While Johnson laughed, he took the chance to offer a serious reply.
“Good one! Buuuuut one day when you have babies Allison you’ll understand the power of skin to skin,” he wrote.
Johnson is right: Skin-to-skin contact makes a mighty impact.
“It has been demonstrated to give benefits to both the baby and the parents,” said Dr. Christine Greves, a doctor at the Center for Obstetrics and Gynecology at Orlando Health. “It activates oxytocin release and reduces anxiety."
Oxytocin, aka the cuddle hormone, fosters bonding between people. The body releases it after sex and during and after childbirth in women to encourage closeness. When parents hold their diaper-clad babies to their bare chests both baby and parent receive a boost of oxytocin.
“It makes the parents feel better, calm and more relaxed,” Greves said.
But skin-to-skin-contact, also called kangaroo care, provides huge benefits to babies, too. Babies who receive skin-to-skin contact bond better with parents, act more relaxed, display lower heart and breathing rates and have more stable sugar and temperature levels. And there’s another amazing benefit.
“Babies don't cry as much,” Greves said.
Skin-to-skin care first started in the 1990s to help babies in the neonatal intensive care unit, she said. When doctors noticed how effective it was in helping preemies bond with their parents and gain weight, they recommended it for full-term babies, too.
"Babies have decreased stress," she said. “Babies need to feel loved ... they can get it from us."

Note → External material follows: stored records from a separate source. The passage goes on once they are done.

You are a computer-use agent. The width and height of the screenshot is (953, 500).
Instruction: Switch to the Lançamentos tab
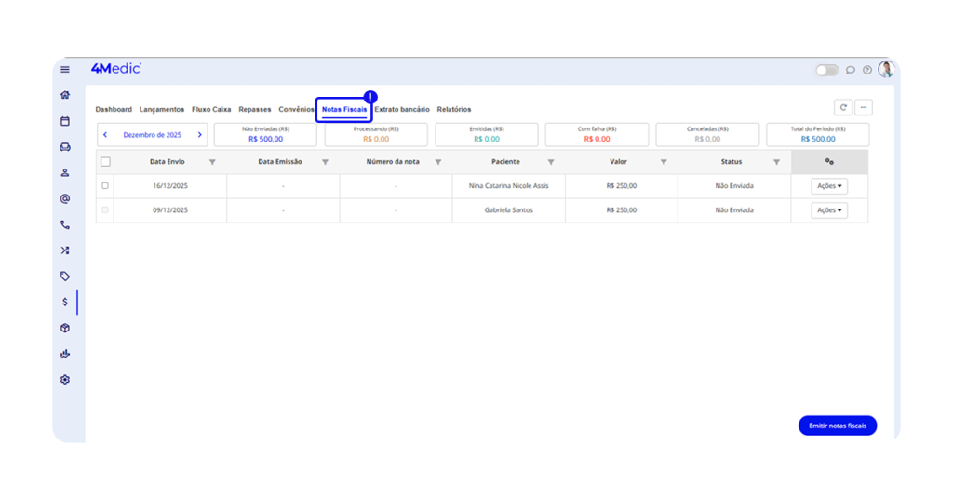162,110
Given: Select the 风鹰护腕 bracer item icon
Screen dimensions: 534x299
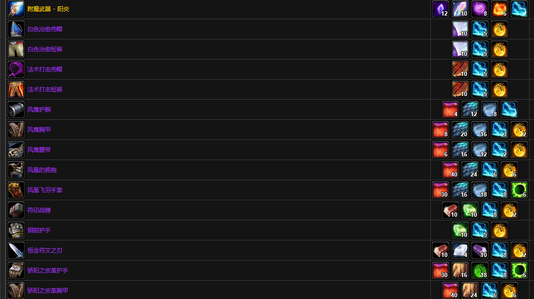Looking at the screenshot, I should coord(16,109).
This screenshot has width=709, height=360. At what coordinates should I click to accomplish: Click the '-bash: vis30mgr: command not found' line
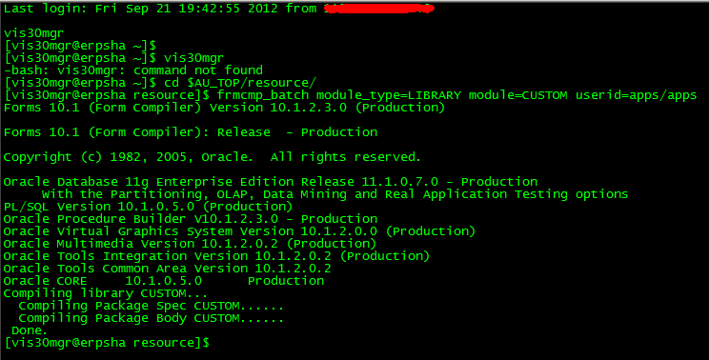click(133, 70)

While much of the research on skin-to-skin contact involves moms and babies, some research does look at dads and finds it is just as important.
“It can definitely help with their attachment and it can help foster the parental feelings if the dad does it,” Greves said.
Dads of newborns sometimes feel as if they’re not bonding with babies as much as moms, especially if mom breastfeeds. Skin-to-skin contact boosts that close physical connection between dad and baby.
“He gets enhanced oxytocin levels and he feels more involved, less anxious, more in control of the situation and that he can help,” Greves said. “Dads should not be excluded.”